--- Try it ---
Reproduce nothing but the lines from the one containing "Where should I click to: Open" to the end of the records below, each exactly as written.

--- Dataset excerpts ---
----

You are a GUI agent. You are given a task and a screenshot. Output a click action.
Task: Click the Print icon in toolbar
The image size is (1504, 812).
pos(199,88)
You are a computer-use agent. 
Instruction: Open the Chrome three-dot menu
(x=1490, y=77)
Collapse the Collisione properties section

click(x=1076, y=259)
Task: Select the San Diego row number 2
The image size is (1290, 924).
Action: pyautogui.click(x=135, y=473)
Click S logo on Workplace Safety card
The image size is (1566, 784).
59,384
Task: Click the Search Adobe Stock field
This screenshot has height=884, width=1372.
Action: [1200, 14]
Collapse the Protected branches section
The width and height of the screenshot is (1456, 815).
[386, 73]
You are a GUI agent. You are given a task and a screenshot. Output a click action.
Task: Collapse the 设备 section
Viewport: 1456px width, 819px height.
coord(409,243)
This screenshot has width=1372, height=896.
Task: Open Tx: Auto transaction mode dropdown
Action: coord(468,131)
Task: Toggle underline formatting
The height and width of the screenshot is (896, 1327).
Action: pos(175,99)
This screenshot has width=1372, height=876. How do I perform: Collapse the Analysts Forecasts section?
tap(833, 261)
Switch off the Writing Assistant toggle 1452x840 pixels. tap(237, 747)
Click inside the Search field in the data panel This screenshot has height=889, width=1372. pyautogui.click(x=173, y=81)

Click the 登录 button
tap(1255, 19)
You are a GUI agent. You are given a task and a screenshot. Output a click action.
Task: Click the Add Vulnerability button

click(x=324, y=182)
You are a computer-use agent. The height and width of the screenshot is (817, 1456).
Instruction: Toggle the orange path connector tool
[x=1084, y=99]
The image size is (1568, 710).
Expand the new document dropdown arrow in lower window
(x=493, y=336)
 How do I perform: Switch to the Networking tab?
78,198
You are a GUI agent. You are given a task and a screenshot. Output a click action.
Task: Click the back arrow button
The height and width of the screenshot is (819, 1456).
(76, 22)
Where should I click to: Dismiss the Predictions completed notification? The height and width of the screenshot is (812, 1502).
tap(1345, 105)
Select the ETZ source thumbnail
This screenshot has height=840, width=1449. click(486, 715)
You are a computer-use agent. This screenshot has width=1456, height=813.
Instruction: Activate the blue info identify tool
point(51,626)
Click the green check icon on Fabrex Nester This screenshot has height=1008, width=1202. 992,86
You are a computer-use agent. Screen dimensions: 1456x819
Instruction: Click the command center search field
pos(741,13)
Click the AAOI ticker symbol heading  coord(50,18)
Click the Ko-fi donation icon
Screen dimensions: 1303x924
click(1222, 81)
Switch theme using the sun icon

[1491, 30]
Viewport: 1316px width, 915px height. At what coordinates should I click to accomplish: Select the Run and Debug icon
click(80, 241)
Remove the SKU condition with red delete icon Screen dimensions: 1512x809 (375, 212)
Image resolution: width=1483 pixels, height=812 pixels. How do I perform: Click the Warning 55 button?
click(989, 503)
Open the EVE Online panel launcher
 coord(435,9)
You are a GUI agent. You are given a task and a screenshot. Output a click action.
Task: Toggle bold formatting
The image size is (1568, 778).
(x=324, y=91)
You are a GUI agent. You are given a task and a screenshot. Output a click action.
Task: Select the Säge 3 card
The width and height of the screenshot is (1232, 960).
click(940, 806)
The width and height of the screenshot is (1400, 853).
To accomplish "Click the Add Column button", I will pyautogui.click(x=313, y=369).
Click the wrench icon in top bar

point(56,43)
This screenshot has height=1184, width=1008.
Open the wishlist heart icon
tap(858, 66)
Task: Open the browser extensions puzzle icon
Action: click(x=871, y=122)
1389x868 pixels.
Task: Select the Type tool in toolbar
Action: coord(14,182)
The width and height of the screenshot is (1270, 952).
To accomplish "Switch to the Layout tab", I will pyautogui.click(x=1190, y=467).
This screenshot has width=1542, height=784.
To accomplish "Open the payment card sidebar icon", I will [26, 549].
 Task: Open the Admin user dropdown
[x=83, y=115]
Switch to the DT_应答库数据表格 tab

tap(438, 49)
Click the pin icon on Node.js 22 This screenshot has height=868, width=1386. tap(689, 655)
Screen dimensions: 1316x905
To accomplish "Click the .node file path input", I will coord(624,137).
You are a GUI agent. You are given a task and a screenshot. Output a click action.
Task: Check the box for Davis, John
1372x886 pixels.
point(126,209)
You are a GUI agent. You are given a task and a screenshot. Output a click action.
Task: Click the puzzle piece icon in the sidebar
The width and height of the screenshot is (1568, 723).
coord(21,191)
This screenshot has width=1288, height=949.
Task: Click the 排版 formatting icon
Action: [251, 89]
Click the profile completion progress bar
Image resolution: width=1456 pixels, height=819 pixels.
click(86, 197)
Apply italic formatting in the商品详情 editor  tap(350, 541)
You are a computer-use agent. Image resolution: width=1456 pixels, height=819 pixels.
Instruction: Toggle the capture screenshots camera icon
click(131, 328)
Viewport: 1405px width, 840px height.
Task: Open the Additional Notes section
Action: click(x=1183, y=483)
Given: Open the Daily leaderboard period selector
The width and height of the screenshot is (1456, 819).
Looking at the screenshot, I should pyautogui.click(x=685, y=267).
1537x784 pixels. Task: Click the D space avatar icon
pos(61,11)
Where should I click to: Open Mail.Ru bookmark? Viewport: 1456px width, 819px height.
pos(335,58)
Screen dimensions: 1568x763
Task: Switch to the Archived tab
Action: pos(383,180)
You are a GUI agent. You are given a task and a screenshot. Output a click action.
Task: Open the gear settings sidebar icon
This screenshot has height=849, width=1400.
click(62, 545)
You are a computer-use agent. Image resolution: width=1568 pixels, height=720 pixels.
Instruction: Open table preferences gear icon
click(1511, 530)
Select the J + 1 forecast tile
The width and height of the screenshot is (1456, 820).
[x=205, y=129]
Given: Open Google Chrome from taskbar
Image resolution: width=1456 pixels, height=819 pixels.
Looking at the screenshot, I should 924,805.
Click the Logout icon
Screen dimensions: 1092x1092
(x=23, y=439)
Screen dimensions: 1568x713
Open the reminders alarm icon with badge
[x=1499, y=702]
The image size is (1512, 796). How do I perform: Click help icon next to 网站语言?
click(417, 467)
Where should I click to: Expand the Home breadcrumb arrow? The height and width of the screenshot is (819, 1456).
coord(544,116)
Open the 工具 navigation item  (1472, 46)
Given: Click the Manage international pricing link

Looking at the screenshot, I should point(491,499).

----

--- Written answer ---
Where should I click to: Open Mail.Ru bookmark? Viewport: 1456px width, 819px height.
pos(335,58)
Screen dimensions: 1568x763
Task: Switch to the Archived tab
Action: pos(383,180)
You are a GUI agent. You are given a task and a screenshot. Output a click action.
Task: Open the gear settings sidebar icon
This screenshot has height=849, width=1400.
click(62, 545)
You are a computer-use agent. Image resolution: width=1568 pixels, height=720 pixels.
Instruction: Open table preferences gear icon
click(1511, 530)
Select the J + 1 forecast tile
The width and height of the screenshot is (1456, 820).
[x=205, y=129]
Given: Open Google Chrome from taskbar
Image resolution: width=1456 pixels, height=819 pixels.
Looking at the screenshot, I should 924,805.
Click the Logout icon
Screen dimensions: 1092x1092
(x=23, y=439)
Screen dimensions: 1568x713
Open the reminders alarm icon with badge
[x=1499, y=702]
The image size is (1512, 796). How do I perform: Click help icon next to 网站语言?
click(417, 467)
Where should I click to: Expand the Home breadcrumb arrow? The height and width of the screenshot is (819, 1456).
coord(544,116)
Open the 工具 navigation item  (1472, 46)
Given: Click the Manage international pricing link

Looking at the screenshot, I should point(491,499).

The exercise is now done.